One good outcome from the program was that every now and then a faculty member from the main U of O campus in Eugene presented an excellent lecture. Gabriela Martinez from the Journalism School showed a video she had made in Oaxaca, Mexico. She had been there in 2005 when women supporting a teachers' strike took over the local television station (link to video here). Members of Portland's Planning and Transportation Departments spoke and illustrated past, present, and future City issues. [photo: Hawthorne Bridge opens for tiny sailboat to float underneath along Willamette River.]
We became friends with Al and Toni, another couple new to Portland, who live in the South Waterfront neighborhood, have excellent views of boat traffic and skies. We've met up to explore, walk, find new places to eat. Who knew when we visited the Hulda Kluger Lilac Garden that it would gain fame in Congress as a reason not to fund a national museum of women's history when there are already places like this small garden in Oregon that cover the subject.
Back to PSU, which we see as "our" school, a 15 minute downhill walk from Terwilliger. Once we got into the system, described here, it was only a matter of course selection. It was November, classes are on the quarter system, so I started late in "Women & Politics." Great instructor, Lois Ann M. Bronfman, very patient with mostly clueless students. It was stimulating to review the time of my own participation starting in late 1960s.
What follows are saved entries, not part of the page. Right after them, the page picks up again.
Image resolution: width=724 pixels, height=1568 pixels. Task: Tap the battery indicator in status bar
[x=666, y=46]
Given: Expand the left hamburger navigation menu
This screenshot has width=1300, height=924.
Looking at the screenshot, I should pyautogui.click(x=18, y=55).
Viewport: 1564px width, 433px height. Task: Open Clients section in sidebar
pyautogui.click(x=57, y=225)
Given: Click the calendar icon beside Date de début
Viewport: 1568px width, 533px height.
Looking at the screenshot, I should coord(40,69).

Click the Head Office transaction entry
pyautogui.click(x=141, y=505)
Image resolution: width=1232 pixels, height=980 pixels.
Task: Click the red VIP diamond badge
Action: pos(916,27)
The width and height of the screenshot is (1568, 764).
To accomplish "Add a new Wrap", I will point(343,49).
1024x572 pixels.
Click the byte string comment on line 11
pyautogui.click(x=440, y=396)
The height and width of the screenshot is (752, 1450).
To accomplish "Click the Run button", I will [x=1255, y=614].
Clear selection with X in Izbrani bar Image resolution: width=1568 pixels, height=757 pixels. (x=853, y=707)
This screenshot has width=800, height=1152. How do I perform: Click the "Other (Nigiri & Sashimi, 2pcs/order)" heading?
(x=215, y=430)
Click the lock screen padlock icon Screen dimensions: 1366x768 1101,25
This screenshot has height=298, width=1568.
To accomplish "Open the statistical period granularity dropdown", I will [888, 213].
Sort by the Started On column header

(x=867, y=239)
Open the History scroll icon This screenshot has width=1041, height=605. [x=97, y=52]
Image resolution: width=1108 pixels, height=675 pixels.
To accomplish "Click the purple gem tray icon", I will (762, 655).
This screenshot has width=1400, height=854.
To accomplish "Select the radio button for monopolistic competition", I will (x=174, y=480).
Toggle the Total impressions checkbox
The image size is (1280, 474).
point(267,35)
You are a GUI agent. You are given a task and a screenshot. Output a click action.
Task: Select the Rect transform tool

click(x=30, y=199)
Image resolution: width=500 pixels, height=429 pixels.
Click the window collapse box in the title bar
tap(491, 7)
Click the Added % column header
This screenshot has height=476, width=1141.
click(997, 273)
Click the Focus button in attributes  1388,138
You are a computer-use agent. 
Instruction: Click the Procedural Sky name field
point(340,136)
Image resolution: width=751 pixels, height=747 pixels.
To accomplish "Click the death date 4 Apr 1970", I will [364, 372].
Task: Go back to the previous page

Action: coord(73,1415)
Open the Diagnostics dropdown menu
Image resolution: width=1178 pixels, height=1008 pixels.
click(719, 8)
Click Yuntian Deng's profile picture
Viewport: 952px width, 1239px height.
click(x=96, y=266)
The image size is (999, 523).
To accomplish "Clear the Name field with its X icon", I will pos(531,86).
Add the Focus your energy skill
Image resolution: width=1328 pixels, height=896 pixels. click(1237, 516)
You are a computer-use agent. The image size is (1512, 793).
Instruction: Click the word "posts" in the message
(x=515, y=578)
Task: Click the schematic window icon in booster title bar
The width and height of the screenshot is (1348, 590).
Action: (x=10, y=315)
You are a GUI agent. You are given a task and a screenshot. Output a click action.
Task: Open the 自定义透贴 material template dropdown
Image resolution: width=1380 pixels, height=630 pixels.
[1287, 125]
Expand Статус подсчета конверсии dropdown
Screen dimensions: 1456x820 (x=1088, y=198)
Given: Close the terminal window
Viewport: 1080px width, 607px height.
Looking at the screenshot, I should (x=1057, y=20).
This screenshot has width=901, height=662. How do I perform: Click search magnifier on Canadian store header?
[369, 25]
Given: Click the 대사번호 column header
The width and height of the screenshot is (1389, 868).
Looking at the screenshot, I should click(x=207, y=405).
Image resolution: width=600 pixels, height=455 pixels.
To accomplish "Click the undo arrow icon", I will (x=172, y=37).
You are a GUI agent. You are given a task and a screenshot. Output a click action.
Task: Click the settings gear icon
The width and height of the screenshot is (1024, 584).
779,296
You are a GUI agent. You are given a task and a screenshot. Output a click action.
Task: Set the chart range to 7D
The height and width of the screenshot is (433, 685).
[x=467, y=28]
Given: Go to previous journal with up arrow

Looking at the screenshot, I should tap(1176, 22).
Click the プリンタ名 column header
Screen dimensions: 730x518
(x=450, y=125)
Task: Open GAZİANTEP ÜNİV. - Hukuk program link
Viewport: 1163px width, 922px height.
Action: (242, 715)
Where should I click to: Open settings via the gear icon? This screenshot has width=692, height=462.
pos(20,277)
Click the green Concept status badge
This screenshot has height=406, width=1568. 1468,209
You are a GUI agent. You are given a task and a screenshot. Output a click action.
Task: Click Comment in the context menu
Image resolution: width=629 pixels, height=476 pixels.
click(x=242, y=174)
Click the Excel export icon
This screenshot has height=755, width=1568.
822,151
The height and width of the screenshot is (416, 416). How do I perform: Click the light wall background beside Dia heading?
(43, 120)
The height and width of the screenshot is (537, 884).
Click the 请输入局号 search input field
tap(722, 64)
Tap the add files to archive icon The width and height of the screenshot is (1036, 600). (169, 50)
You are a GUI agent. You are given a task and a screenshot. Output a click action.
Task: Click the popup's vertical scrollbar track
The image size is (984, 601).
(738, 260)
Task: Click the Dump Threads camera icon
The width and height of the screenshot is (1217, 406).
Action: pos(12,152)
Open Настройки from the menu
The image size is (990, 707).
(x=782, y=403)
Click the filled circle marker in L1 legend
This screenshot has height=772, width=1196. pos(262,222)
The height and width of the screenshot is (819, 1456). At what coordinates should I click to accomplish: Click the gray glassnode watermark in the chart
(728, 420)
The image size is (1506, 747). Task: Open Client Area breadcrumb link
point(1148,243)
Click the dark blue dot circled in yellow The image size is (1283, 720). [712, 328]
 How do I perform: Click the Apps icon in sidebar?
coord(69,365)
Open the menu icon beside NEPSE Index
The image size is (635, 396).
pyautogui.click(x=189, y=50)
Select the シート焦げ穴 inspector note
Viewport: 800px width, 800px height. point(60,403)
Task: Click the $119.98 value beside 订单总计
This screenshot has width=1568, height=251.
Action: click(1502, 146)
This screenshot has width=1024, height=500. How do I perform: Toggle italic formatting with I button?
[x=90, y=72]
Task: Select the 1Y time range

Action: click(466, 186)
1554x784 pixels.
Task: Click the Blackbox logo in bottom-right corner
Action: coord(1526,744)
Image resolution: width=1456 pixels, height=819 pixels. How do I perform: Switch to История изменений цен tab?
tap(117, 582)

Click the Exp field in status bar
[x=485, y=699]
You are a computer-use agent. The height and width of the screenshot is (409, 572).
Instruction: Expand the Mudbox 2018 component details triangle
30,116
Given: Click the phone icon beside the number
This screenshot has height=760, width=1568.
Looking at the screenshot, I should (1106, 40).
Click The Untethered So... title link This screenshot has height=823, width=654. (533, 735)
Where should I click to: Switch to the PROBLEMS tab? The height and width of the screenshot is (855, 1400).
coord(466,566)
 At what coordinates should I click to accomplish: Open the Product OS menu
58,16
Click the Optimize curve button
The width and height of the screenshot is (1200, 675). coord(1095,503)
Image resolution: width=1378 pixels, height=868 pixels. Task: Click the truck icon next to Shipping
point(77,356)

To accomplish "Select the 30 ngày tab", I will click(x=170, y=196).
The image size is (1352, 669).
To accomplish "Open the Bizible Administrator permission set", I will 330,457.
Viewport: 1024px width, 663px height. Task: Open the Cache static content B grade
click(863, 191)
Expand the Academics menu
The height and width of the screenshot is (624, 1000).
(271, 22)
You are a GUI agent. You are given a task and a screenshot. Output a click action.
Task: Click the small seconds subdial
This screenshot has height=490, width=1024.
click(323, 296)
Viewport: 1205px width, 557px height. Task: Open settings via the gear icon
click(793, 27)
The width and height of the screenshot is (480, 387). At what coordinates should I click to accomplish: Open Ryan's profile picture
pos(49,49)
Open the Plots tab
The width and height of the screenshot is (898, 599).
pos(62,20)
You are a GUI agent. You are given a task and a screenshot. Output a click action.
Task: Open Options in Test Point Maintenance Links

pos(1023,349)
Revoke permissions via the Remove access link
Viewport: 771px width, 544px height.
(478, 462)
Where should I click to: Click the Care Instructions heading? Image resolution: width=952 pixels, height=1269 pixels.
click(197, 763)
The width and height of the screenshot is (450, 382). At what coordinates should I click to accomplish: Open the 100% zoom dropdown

Issues with my teeth caused me to miss classes including the last one when the speaker was Barbara Roberts, Governor of Oregon from 1991-95--the first woman.
In March 2010, next term, at the suggestion of Susan Bishop, an older student herself who runs the Senior Auditors' (official designation) office, I signed up for "A Sense of Place," a cultural geography course. I've been needing a way to look at where I am now, how I relate to a very different landscape and people, and vice versa. An east coast woman, surrounded by westerners, I know little about the history of Oregon. My imagination can hardly take in how Merriwhether Lewis and William Clark could travel from early 19th century, urbanized east into this mountainous, unsettled territory. Taking grandson Zach to Fort Clatsop at the state park in Astoria, where the exploration ended, made the expedition more real though still awe-inspiring.
Hunter Shobe was the energetic, super-organized instructor. Every class period he'd open the New York Times, read a paragraph from a relevant article (3/31/10 Notes: Key West as best place for homeless, France bans facial veils). Discuss: he demanded active participation from students. The only photo I took--busy taking notes, figuring out place making vis a vis finding places--was the front of the classroom. At the top of the blackboard were the familiar pull-down maps I'd expected to see, like elementary school.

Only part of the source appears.